Le vrai soucis est que les stéréotypes sont légions et finissent par lasser, voir faire souffler au point qu'on se désintéresse de plus en plus de l'histoire dont on devine le rebondissement central à des kilomètres. On note surtout la partie des amis bourgeois... ATTENTION SPOILERS !... la bourgeoise semble seule, elle l'est assez pour proposer d'héberger une inconnue mais en présente une comme étant sa "meilleure amie", c'est une soirée qui paraît en effet très amicale donc pas très cohérent avec une solitude forcée et déprimante, puis le pompon arrive avec un énième cliché où un beauf bourgeois prend la colocataire pour la cuisinière alors que la façon dont elle est présentée n'est pourtant pas dans ce sens, et n'oublions pas que oui les juges et les neuro-chirurgiens s'entendent forcément bien (?!).. FIN SPOILERS !... La fin est toute aussi maladroite avec un message optimiste malgré un événement loin d'être vertueux.

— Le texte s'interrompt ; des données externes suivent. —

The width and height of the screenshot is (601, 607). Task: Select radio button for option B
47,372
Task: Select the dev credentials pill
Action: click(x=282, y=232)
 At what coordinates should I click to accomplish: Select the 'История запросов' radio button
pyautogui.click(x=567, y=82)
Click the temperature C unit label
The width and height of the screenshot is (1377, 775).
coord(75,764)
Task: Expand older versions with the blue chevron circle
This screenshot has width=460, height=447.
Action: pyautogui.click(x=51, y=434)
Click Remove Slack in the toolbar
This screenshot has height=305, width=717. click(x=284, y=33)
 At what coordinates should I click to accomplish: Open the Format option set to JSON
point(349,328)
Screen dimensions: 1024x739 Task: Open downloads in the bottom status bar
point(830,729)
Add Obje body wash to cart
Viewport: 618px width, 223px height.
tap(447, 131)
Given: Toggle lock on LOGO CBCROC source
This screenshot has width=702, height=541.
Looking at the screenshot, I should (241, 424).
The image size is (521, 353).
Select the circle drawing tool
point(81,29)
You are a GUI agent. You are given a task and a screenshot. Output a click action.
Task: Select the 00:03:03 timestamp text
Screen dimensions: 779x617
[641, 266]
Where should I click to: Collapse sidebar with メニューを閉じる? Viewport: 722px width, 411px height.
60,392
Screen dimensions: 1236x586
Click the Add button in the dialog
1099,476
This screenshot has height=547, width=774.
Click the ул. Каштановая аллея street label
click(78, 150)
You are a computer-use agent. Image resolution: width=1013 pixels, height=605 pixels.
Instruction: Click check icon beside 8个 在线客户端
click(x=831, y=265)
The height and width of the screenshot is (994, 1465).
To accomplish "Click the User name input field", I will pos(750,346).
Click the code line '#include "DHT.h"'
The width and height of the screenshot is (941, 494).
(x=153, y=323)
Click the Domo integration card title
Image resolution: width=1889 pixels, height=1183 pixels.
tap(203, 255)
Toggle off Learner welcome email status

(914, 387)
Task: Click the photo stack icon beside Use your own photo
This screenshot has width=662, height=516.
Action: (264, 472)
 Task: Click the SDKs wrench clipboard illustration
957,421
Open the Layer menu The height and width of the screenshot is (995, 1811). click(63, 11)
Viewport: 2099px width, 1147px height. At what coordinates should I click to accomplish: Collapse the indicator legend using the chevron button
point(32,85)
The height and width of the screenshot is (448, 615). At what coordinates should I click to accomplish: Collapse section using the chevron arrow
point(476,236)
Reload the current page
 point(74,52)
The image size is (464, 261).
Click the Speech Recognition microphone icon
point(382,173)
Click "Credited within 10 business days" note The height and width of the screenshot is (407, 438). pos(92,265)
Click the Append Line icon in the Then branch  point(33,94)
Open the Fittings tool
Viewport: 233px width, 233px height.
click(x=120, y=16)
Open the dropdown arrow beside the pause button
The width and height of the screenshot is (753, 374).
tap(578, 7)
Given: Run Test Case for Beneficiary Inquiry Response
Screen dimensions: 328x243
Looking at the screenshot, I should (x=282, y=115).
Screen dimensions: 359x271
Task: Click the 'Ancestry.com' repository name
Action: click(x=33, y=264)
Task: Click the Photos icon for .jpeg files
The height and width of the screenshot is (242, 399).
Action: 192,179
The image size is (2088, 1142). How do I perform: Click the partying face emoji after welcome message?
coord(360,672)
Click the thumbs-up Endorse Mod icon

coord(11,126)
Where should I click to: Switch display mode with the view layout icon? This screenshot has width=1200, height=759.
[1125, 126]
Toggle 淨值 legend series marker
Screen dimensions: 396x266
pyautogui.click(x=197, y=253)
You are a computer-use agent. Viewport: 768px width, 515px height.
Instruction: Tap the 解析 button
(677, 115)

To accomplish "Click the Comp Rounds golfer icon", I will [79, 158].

Mais le plus agaçant est que ce film fait beaucoup trop écho au précédent film en commun des deux actrices, "Les Gens d'à-Côté" (2024) de André Téchiné, avec le même genre de personnages avec la blanche qui se prend d'une amitié presque incongrue pour une femme/famille de milieu très différent. Rajoutons également des incohérences comme l'ex complice qui retrouve Mina/Herzi facilement et qui accepte un marché par très à son avantage. Bref, une seconde déception pour un duo d'actrices qui méritent pourtant bien mieux.